▶ _DOCUMENT SEGMENT_:

It's easy to understand HEART once you adopt the JASON perspective of separating data storage from data access authorization. Once you do that, the way to interop for all sorts of data sources (EHR, PHR, wearable, implant) becomes much easier to understand in both clinical and research use-cases.
The only thing HEART has in common with Blue Button and C-CDA is that a HEART FHIR resource also applies to _only one patient_. HEART is not about a data model or format in the sense that BB is structured text and C-CDA is XML. HEART is purely about FHIR and other restful APIs when these APIs pertain to a single patient. This single patient is the UMA Resource Owner, or the legal Principal, or the research Subject, or the Patient, or the person named Alice.
In HEART, a data storage entity (hospital, personal health records biz, wearable cloud, substance abuse treatment clinic) is willing to expose resources via a FHIR API that accepts authorization tokens one patient per resource. A single patient can have multiple resources, of course.

▶ _TASK INSTRUCTIONS_: Resume the passage on HEART, picking up right after its final sentence. The listing after this passage on HEART has nothing to do with it.

▶ _DATA PROVIDED_:
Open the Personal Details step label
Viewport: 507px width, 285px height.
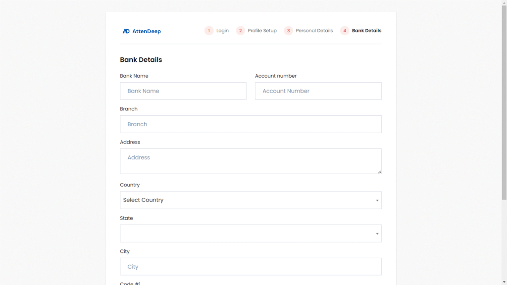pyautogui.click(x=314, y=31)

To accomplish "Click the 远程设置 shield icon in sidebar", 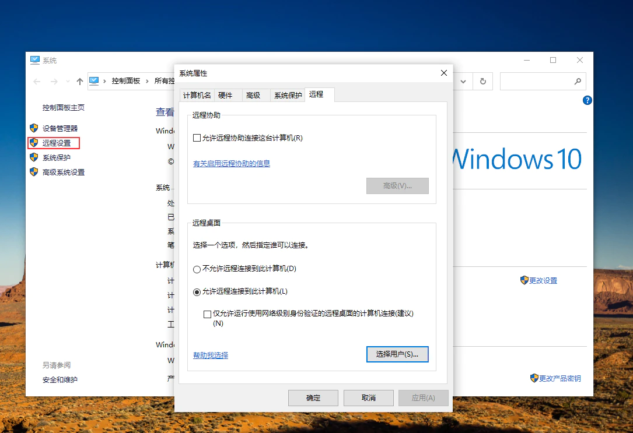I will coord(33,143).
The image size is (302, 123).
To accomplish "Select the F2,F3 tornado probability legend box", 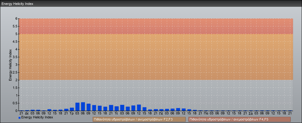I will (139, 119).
...
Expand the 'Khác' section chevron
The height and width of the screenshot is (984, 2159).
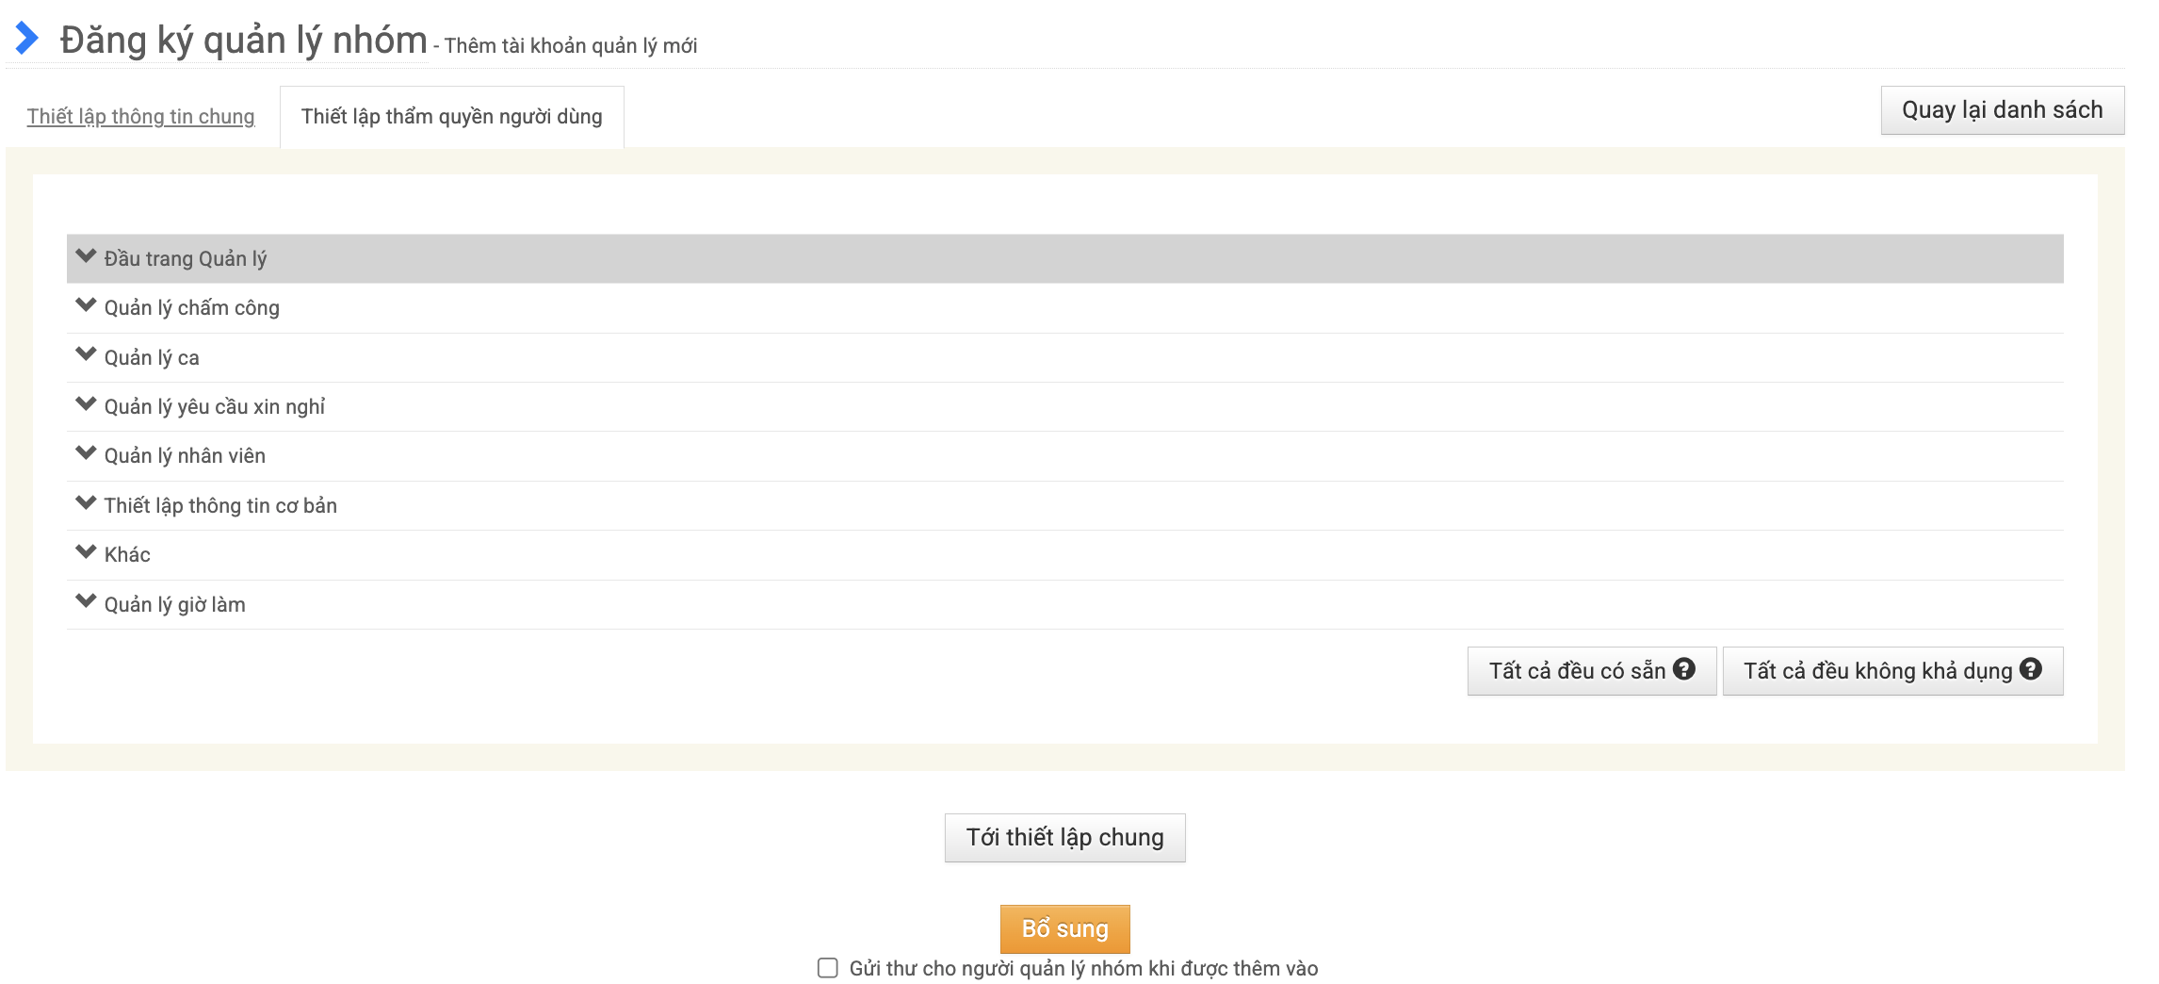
---
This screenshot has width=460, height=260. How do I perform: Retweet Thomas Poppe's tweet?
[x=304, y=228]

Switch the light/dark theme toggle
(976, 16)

▶ _RESPONSE BELOW_:
Once one accepts the separation of storage from authorization on the basis of single-patient resources, the discussion shifts to: What or who is the data access authorization server? There are two possible answers: Either it's the patient's own personal AS or it's some entity that is not controlled directly by the patient. In the latter case, where a single entity (e.g.: a Health Information Exchange, Epic, athenaHealth, Apple) is delegated to control access, the question becomes what governance mechanism applies to the entity and can it cover exchange across HIPAA, research, 42CFR part 2, and wearables boundaries?
HEART is designed to handle both the personal AS and the shared AS alternatives for data access authorization. FHIR, as long as it provides resources that pertain to only one patient, can be totally agnostic to what kind of AS each patient chooses. There's no reason to build any governance or policy structure into the FHIR standards. Governance and policy can live in a separate authorization layer like HEART. That's the JASON model.